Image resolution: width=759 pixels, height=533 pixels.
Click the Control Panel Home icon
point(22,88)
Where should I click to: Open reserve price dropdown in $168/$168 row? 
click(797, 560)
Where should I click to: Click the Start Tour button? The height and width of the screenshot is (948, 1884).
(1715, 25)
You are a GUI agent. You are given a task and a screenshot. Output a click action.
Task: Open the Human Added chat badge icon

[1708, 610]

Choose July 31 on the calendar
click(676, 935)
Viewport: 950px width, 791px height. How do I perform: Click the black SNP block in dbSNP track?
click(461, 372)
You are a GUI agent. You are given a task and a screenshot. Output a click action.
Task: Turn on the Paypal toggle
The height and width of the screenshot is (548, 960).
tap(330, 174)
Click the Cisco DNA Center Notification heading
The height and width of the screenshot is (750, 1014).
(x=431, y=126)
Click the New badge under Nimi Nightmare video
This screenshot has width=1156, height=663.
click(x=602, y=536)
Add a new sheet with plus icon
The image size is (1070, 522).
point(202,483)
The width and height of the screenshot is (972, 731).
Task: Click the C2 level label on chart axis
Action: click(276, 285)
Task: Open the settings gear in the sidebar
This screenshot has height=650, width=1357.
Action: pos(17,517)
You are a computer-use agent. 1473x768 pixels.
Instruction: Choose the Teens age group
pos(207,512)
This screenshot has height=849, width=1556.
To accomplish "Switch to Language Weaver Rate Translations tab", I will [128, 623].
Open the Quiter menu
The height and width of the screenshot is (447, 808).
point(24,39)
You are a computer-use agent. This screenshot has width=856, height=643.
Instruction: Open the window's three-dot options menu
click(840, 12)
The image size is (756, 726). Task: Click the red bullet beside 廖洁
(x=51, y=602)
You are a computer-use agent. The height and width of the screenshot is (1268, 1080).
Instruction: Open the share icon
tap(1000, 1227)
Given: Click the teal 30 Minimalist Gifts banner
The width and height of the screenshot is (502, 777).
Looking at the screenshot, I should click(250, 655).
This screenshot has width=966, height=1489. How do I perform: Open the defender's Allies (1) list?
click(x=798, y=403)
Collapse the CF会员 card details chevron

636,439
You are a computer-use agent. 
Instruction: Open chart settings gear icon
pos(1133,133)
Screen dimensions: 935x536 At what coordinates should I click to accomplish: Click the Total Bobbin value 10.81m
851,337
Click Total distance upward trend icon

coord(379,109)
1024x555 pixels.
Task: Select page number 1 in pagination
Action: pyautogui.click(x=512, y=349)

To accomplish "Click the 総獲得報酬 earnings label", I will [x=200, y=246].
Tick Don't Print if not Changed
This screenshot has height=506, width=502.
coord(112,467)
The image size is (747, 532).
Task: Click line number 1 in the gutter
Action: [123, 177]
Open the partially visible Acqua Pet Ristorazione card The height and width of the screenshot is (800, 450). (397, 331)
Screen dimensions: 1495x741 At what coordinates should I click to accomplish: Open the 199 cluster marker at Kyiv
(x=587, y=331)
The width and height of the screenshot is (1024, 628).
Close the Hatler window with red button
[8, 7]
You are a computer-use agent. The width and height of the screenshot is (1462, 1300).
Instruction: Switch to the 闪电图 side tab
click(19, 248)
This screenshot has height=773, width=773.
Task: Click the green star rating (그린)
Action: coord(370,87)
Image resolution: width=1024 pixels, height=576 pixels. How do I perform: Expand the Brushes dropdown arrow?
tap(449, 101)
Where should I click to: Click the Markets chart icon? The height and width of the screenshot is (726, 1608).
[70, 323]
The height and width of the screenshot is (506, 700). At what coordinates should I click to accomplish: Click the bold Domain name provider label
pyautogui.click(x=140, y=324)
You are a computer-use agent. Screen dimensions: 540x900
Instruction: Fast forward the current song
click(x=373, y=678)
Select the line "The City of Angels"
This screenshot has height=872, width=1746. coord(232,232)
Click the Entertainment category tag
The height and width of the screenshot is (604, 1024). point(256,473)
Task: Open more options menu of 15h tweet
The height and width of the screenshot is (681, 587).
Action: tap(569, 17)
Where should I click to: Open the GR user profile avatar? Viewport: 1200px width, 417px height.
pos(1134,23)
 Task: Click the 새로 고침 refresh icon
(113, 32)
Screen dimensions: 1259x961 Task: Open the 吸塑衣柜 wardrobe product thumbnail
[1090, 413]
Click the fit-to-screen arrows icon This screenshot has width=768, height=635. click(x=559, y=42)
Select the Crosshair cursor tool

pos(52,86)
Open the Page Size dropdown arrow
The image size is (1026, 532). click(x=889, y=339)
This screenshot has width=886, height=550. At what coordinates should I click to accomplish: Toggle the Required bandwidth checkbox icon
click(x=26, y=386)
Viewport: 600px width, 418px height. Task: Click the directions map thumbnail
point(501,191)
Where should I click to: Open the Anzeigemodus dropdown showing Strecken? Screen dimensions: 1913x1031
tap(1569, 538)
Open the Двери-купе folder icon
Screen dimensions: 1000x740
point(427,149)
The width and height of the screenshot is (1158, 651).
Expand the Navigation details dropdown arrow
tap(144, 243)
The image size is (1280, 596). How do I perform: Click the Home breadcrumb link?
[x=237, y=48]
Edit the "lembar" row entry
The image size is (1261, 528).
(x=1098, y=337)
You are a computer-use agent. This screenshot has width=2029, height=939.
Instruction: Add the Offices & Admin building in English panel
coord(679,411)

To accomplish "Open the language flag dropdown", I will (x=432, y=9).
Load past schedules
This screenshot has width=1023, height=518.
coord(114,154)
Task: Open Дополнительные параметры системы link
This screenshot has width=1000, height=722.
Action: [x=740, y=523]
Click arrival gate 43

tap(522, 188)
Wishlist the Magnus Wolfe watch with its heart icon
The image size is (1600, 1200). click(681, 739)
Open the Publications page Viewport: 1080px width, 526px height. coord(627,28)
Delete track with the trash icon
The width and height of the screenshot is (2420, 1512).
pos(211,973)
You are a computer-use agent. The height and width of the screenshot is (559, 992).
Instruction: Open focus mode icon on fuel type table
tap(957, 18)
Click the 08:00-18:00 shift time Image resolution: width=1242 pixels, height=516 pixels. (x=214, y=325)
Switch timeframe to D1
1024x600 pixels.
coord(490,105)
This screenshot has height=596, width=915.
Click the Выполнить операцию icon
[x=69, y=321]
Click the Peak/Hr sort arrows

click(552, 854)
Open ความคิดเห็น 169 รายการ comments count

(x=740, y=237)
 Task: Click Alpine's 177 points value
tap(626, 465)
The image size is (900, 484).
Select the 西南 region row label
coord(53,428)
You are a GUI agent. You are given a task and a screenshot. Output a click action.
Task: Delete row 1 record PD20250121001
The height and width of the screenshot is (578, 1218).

+---+

• Task directions
Restate all of the material above exactly as written.

• Result
Image resolution: width=759 pixels, height=533 pixels.
Click the Control Panel Home icon
point(22,88)
Where should I click to: Open reserve price dropdown in $168/$168 row? 
click(797, 560)
Where should I click to: Click the Start Tour button? The height and width of the screenshot is (948, 1884).
(1715, 25)
You are a GUI agent. You are given a task and a screenshot. Output a click action.
Task: Open the Human Added chat badge icon

[1708, 610]

Choose July 31 on the calendar
click(676, 935)
Viewport: 950px width, 791px height. How do I perform: Click the black SNP block in dbSNP track?
click(461, 372)
You are a GUI agent. You are given a task and a screenshot. Output a click action.
Task: Turn on the Paypal toggle
The height and width of the screenshot is (548, 960).
tap(330, 174)
Click the Cisco DNA Center Notification heading
The height and width of the screenshot is (750, 1014).
(x=431, y=126)
Click the New badge under Nimi Nightmare video
This screenshot has width=1156, height=663.
click(x=602, y=536)
Add a new sheet with plus icon
The image size is (1070, 522).
point(202,483)
The width and height of the screenshot is (972, 731).
Task: Click the C2 level label on chart axis
Action: click(276, 285)
Task: Open the settings gear in the sidebar
This screenshot has height=650, width=1357.
Action: pos(17,517)
You are a computer-use agent. 1473x768 pixels.
Instruction: Choose the Teens age group
pos(207,512)
This screenshot has height=849, width=1556.
To accomplish "Switch to Language Weaver Rate Translations tab", I will [128, 623].
Open the Quiter menu
The height and width of the screenshot is (447, 808).
point(24,39)
You are a computer-use agent. This screenshot has width=856, height=643.
Instruction: Open the window's three-dot options menu
click(840, 12)
The image size is (756, 726). Task: Click the red bullet beside 廖洁
(x=51, y=602)
You are a computer-use agent. The height and width of the screenshot is (1268, 1080).
Instruction: Open the share icon
tap(1000, 1227)
Given: Click the teal 30 Minimalist Gifts banner
The width and height of the screenshot is (502, 777).
Looking at the screenshot, I should click(250, 655).
This screenshot has width=966, height=1489. How do I perform: Open the defender's Allies (1) list?
click(x=798, y=403)
Collapse the CF会员 card details chevron

636,439
You are a computer-use agent. 
Instruction: Open chart settings gear icon
pos(1133,133)
Screen dimensions: 935x536 At what coordinates should I click to accomplish: Click the Total Bobbin value 10.81m
851,337
Click Total distance upward trend icon

coord(379,109)
1024x555 pixels.
Task: Select page number 1 in pagination
Action: pyautogui.click(x=512, y=349)

To accomplish "Click the 総獲得報酬 earnings label", I will [x=200, y=246].
Tick Don't Print if not Changed
This screenshot has height=506, width=502.
coord(112,467)
The image size is (747, 532).
Task: Click line number 1 in the gutter
Action: [123, 177]
Open the partially visible Acqua Pet Ristorazione card The height and width of the screenshot is (800, 450). (397, 331)
Screen dimensions: 1495x741 At what coordinates should I click to accomplish: Open the 199 cluster marker at Kyiv
(x=587, y=331)
The width and height of the screenshot is (1024, 628).
Close the Hatler window with red button
[8, 7]
You are a computer-use agent. The width and height of the screenshot is (1462, 1300).
Instruction: Switch to the 闪电图 side tab
click(19, 248)
This screenshot has height=773, width=773.
Task: Click the green star rating (그린)
Action: coord(370,87)
Image resolution: width=1024 pixels, height=576 pixels. How do I perform: Expand the Brushes dropdown arrow?
tap(449, 101)
Where should I click to: Click the Markets chart icon? The height and width of the screenshot is (726, 1608).
[70, 323]
The height and width of the screenshot is (506, 700). At what coordinates should I click to accomplish: Click the bold Domain name provider label
pyautogui.click(x=140, y=324)
You are a computer-use agent. Screen dimensions: 540x900
Instruction: Fast forward the current song
click(x=373, y=678)
Select the line "The City of Angels"
This screenshot has height=872, width=1746. coord(232,232)
Click the Entertainment category tag
The height and width of the screenshot is (604, 1024). point(256,473)
Task: Open more options menu of 15h tweet
The height and width of the screenshot is (681, 587).
Action: tap(569, 17)
Where should I click to: Open the GR user profile avatar? Viewport: 1200px width, 417px height.
pos(1134,23)
 Task: Click the 새로 고침 refresh icon
(113, 32)
Screen dimensions: 1259x961 Task: Open the 吸塑衣柜 wardrobe product thumbnail
[1090, 413]
Click the fit-to-screen arrows icon This screenshot has width=768, height=635. click(x=559, y=42)
Select the Crosshair cursor tool

pos(52,86)
Open the Page Size dropdown arrow
The image size is (1026, 532). click(x=889, y=339)
This screenshot has width=886, height=550. At what coordinates should I click to accomplish: Toggle the Required bandwidth checkbox icon
click(x=26, y=386)
Viewport: 600px width, 418px height. Task: Click the directions map thumbnail
point(501,191)
Where should I click to: Open the Anzeigemodus dropdown showing Strecken? Screen dimensions: 1913x1031
tap(1569, 538)
Open the Двери-купе folder icon
Screen dimensions: 1000x740
point(427,149)
The width and height of the screenshot is (1158, 651).
Expand the Navigation details dropdown arrow
tap(144, 243)
The image size is (1280, 596). How do I perform: Click the Home breadcrumb link?
[x=237, y=48]
Edit the "lembar" row entry
The image size is (1261, 528).
(x=1098, y=337)
You are a computer-use agent. This screenshot has width=2029, height=939.
Instruction: Add the Offices & Admin building in English panel
coord(679,411)

To accomplish "Open the language flag dropdown", I will (x=432, y=9).
Load past schedules
This screenshot has width=1023, height=518.
coord(114,154)
Task: Open Дополнительные параметры системы link
This screenshot has width=1000, height=722.
Action: [x=740, y=523]
Click arrival gate 43

tap(522, 188)
Wishlist the Magnus Wolfe watch with its heart icon
The image size is (1600, 1200). click(681, 739)
Open the Publications page Viewport: 1080px width, 526px height. coord(627,28)
Delete track with the trash icon
The width and height of the screenshot is (2420, 1512).
pos(211,973)
You are a computer-use agent. The height and width of the screenshot is (559, 992).
Instruction: Open focus mode icon on fuel type table
tap(957, 18)
Click the 08:00-18:00 shift time Image resolution: width=1242 pixels, height=516 pixels. (x=214, y=325)
Switch timeframe to D1
1024x600 pixels.
coord(490,105)
This screenshot has height=596, width=915.
Click the Выполнить операцию icon
[x=69, y=321]
Click the Peak/Hr sort arrows

click(552, 854)
Open ความคิดเห็น 169 รายการ comments count

(x=740, y=237)
 Task: Click Alpine's 177 points value
tap(626, 465)
The image size is (900, 484).
Select the 西南 region row label
coord(53,428)
You are a GUI agent. You are given a task and a screenshot. Output a click action.
Task: Delete row 1 record PD20250121001
The height and width of the screenshot is (578, 1218).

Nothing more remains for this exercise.